O"kayInscrit de la dernière heure, Guy Bernardin prit le départ du premier Vendée Globe Challenge en 1989 grâce à un sponsor - O'Kay - trouvé in extremis.Photo @ Christian Février

Poursuivi par la malchance, une terrible rage de dents le contraint à relâcher en Australie pour se faire soigner. À peine remis, il quitte Hobart sur son O’Kay et met le cap sur la France, son obsession étant alors de virer de nouveau le Horn qui le fit tant souffrir peu avant.
Et s’il dispute encore la Route du Rhum 1990 (16e), la course au large n’est plus pour lui. Il veut juste naviguer, renouer avec le savoir-faire des anciens, comme ceux de son grand-père cap-hornier, à l’image de cette étonnante navigation solitaire entre Valparaiso et Nantes en 1992.

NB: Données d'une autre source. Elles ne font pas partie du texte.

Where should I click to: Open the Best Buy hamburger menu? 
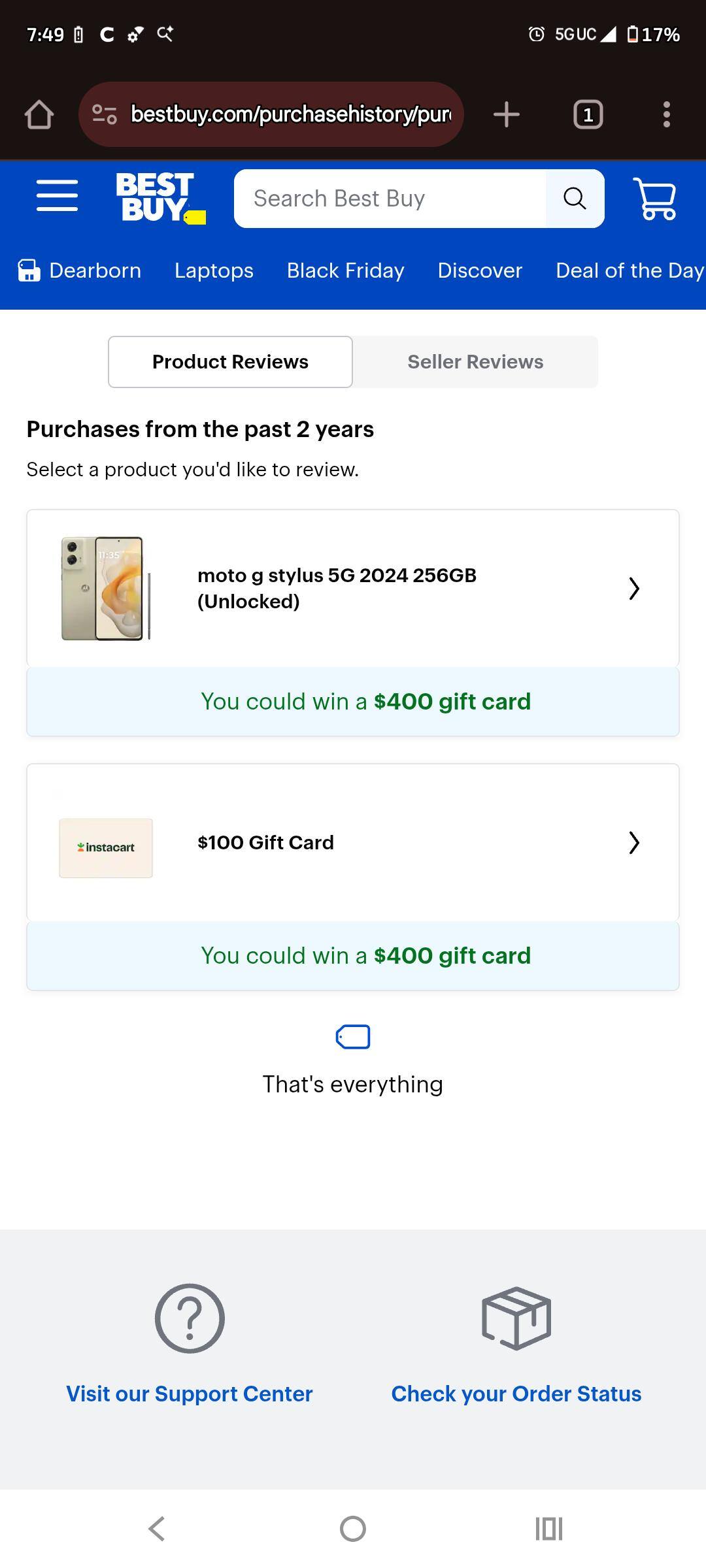57,196

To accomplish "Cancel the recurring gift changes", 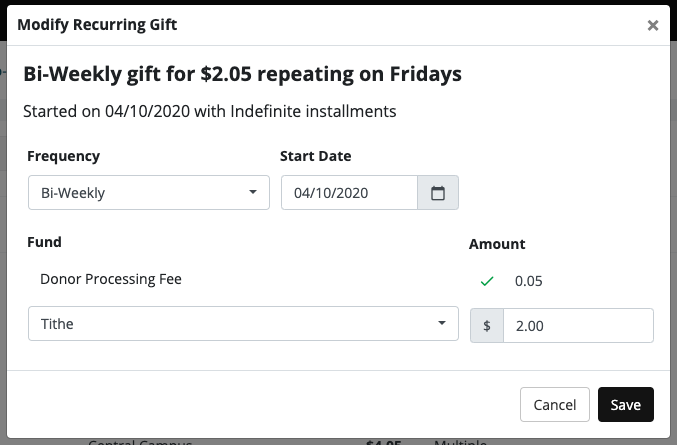I will [x=554, y=405].
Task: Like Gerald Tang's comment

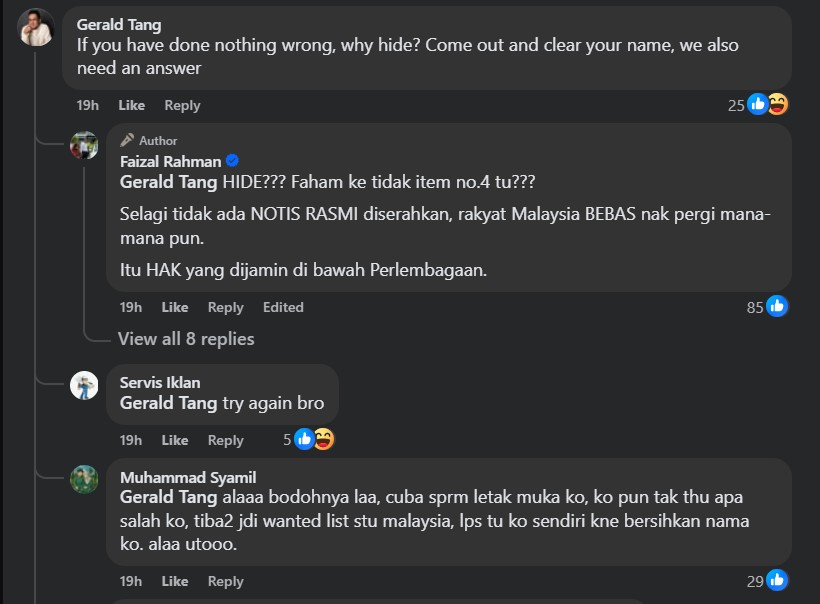Action: click(131, 105)
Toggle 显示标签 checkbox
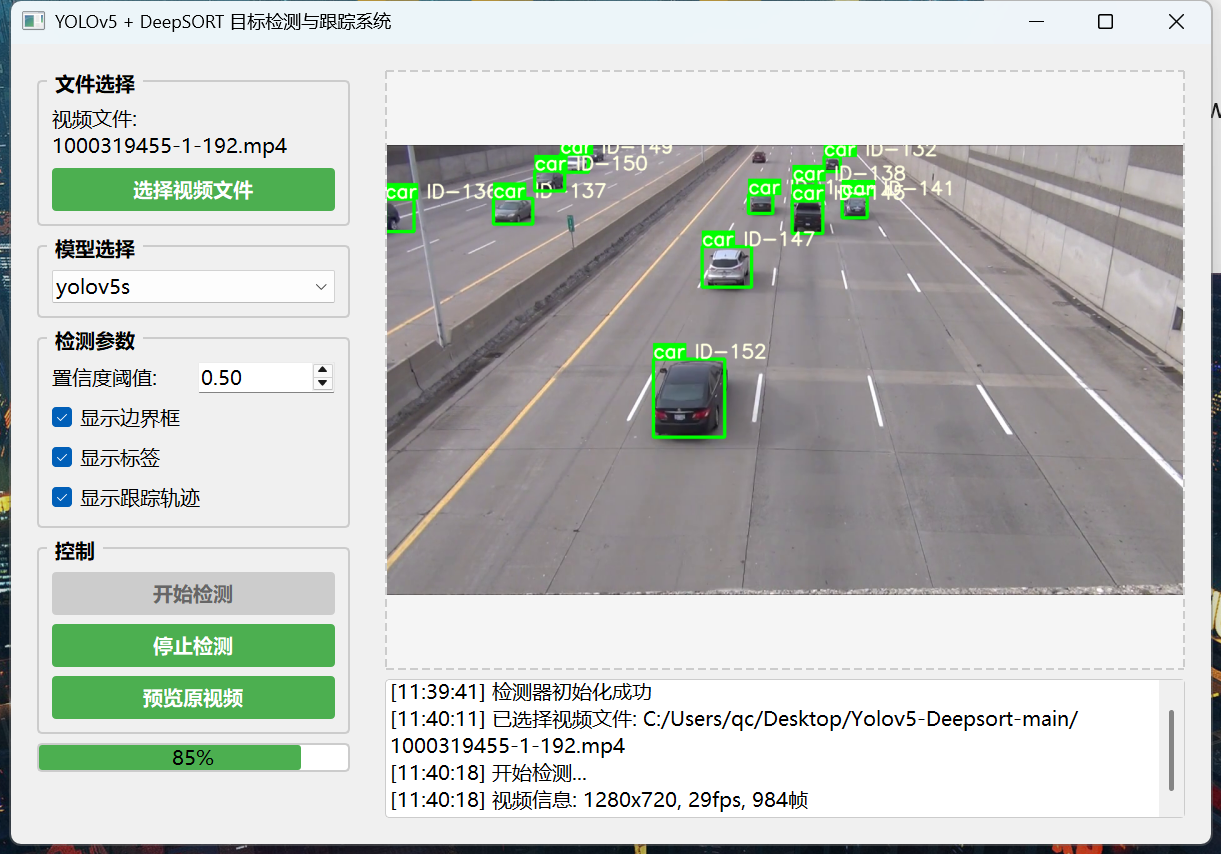1221x854 pixels. tap(62, 458)
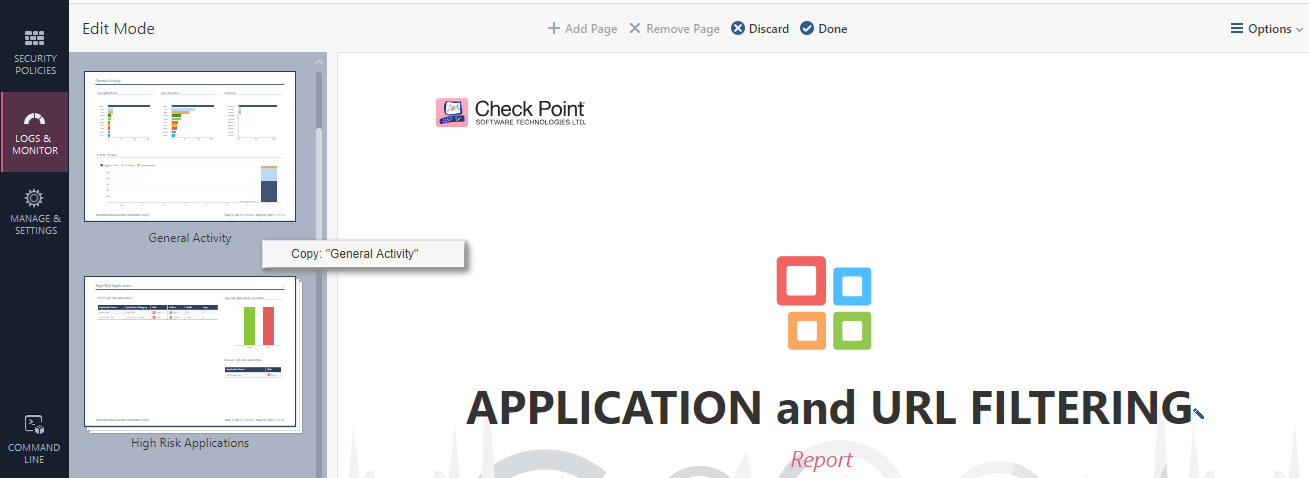Open Manage & Settings gear icon
The image size is (1309, 478).
click(35, 198)
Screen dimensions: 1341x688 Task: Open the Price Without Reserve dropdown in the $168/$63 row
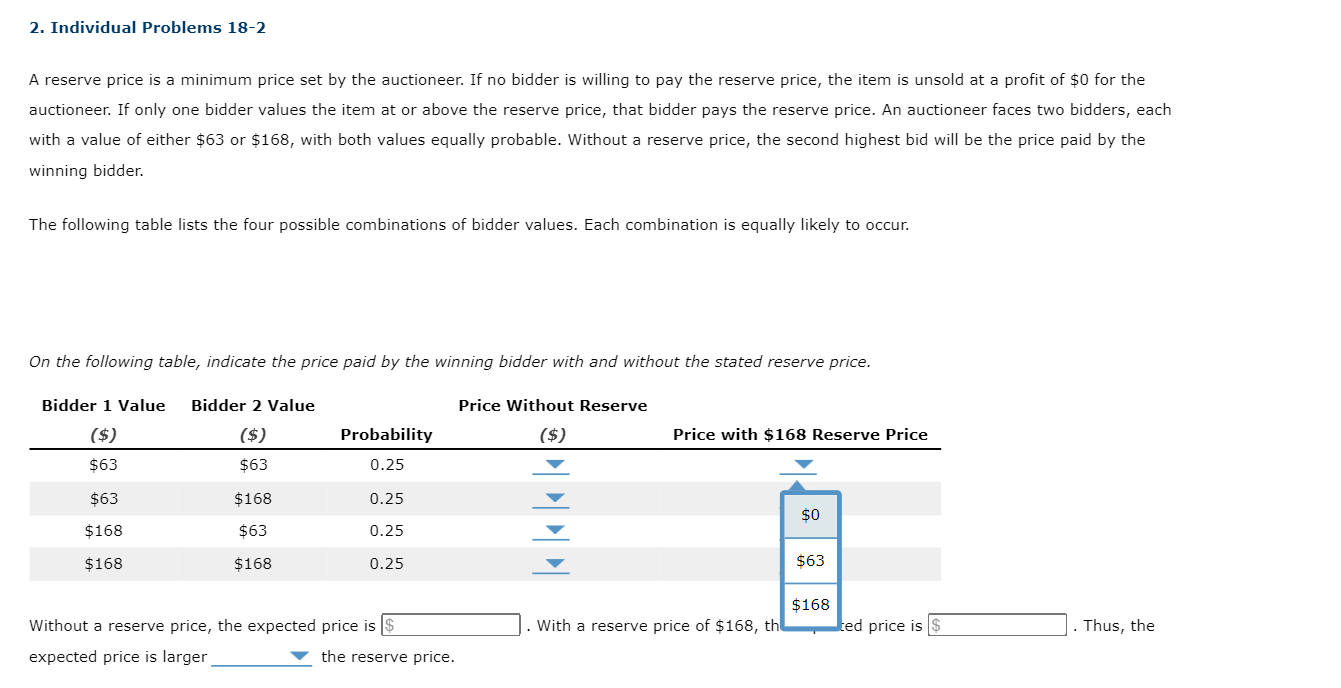552,531
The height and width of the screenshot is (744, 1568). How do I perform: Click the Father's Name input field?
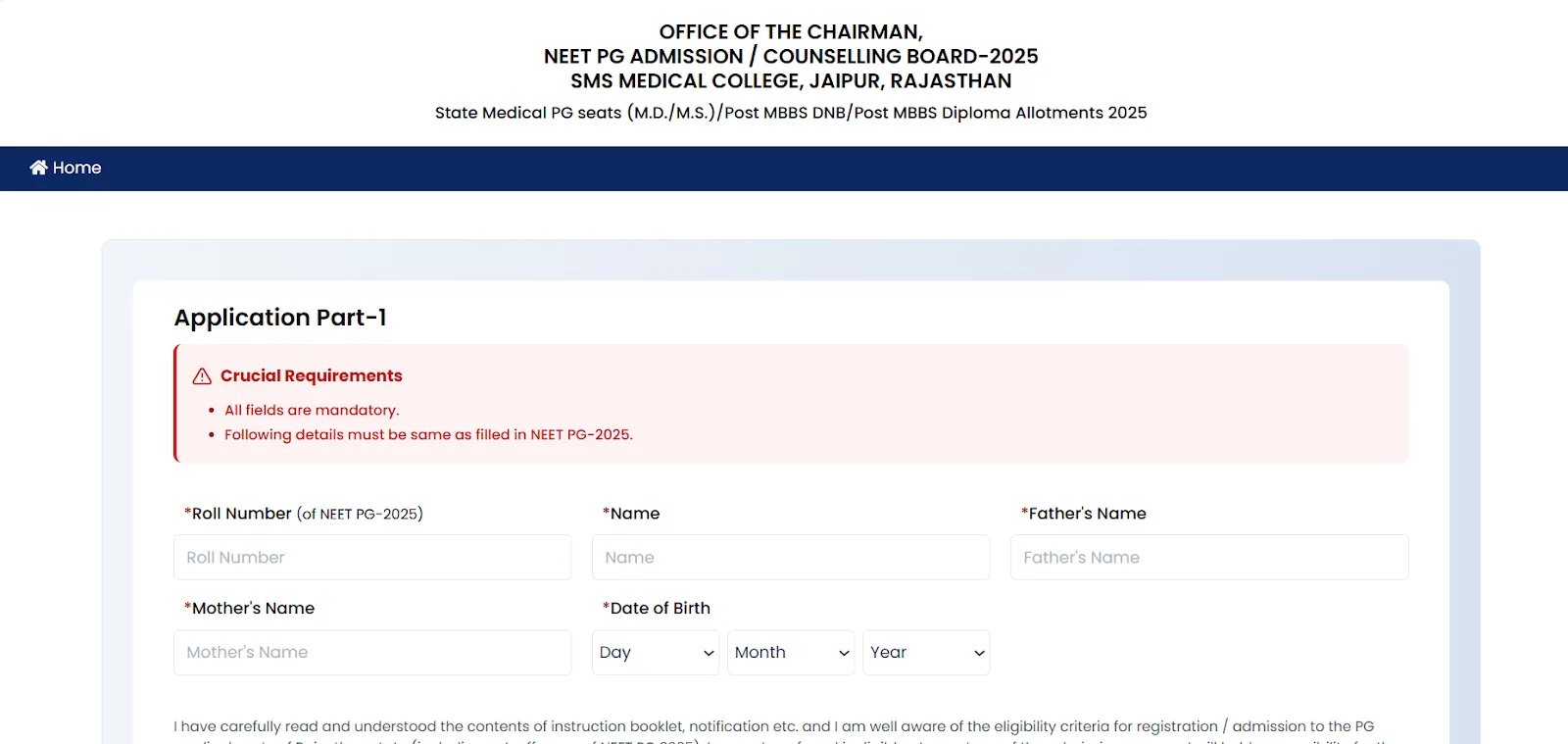pyautogui.click(x=1208, y=557)
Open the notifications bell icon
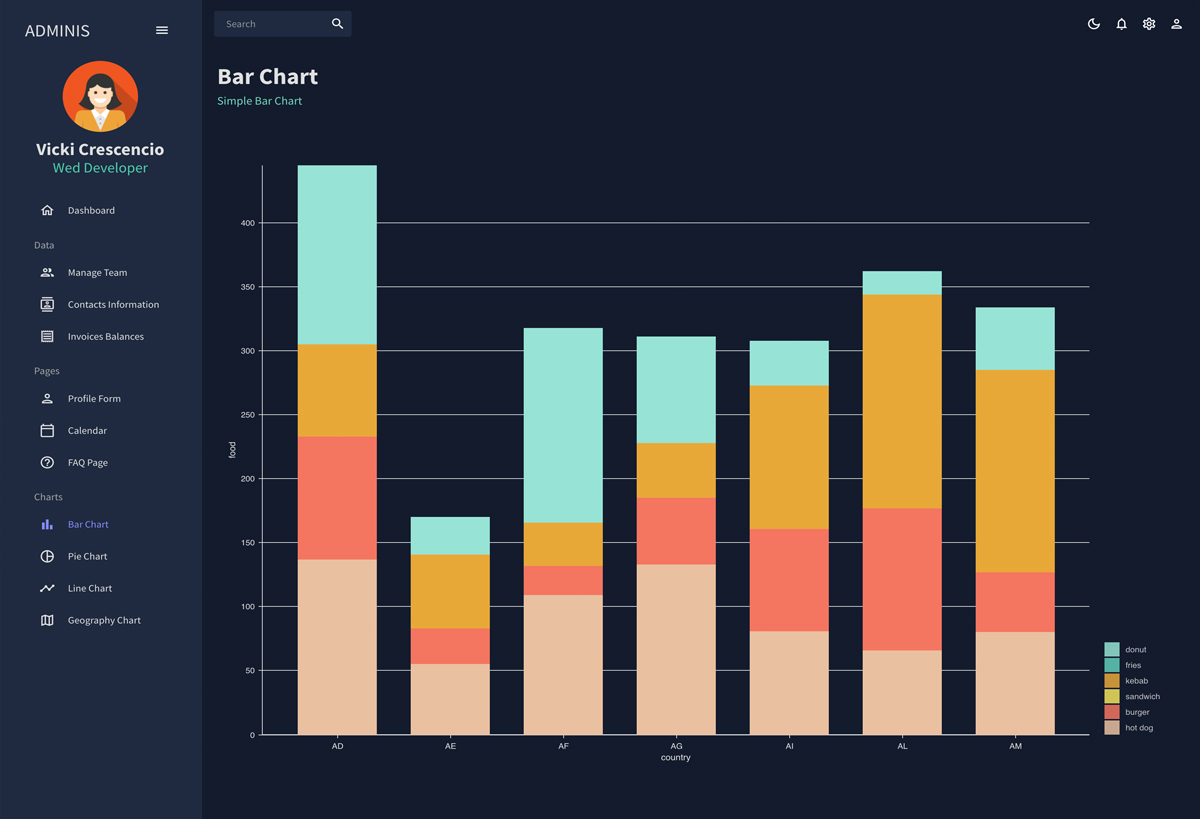 (x=1121, y=24)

Fasciné par Joshua Slocum et ses récits de voyage – à commencer par son chef-d’œuvre, «Seul autour du monde sur un voilier de 11 mètres», – Guy Bernardin dégote aux Etats-Unis une réplique fidèle du fameux Spray du marin américain. Baptisé Scud, ce bateau avait été lancé à la fin des années 60 dans le Connecticut. Il le rebaptise Spray of Saint-Briac, en honneur à sa ville natale, s‘élance tout d’abord pour une longue navigation familiale à travers l’Atlantique Nord avec femme et enfant, avant d‘entreprendre une nouvelle et infinie circumnavigation à son bord, longue de quinze mois, cent ans précisément après celle de Slocum. Il a remis le couvert, mais seul cette fois, et par les trois caps, entre 2005 et 2008. Jamais il n'arrêtait de prendre le large, alternant en plus l'écriture de ses aventures avec des conférences en ses ports d'escale.
BernardinEn 2010, Guy Bernardin était revenu à Saint-Briac, sa ville natale, avec son fameux Spray of Saint-Briac, magnifique réplique du Spray de Joshua Slocum.Photo @ Archives Ouest-France

Le 9 août dernier, peu de temps avant de fêter ses 74 ans, il avait appareillé de South Port en Caroline du Nord à bord du Crazy Horse, bateau d’une quinzaine de mètres qu’il venait d’acquérir, en destination de La Turballe. Ce voilier a été retrouvé vide voici quelques jours, le radeau de survie étant à bord, à quelque 720 milles du cap Cod. Sa dernière position connue remontait au 15 août dernier avant que le Cross Griz Nez émette un «avis d’inquiétude» le 18 septembre. À son bord, Guy Bernardin comptait commémorer à sa manière l’année prochaine les 50 ans de la Longue Route de Bernard Moitessier. Une épopée, une de plus, que ce marin si fidèle aux sources de la navigation ne pourra hélas mener.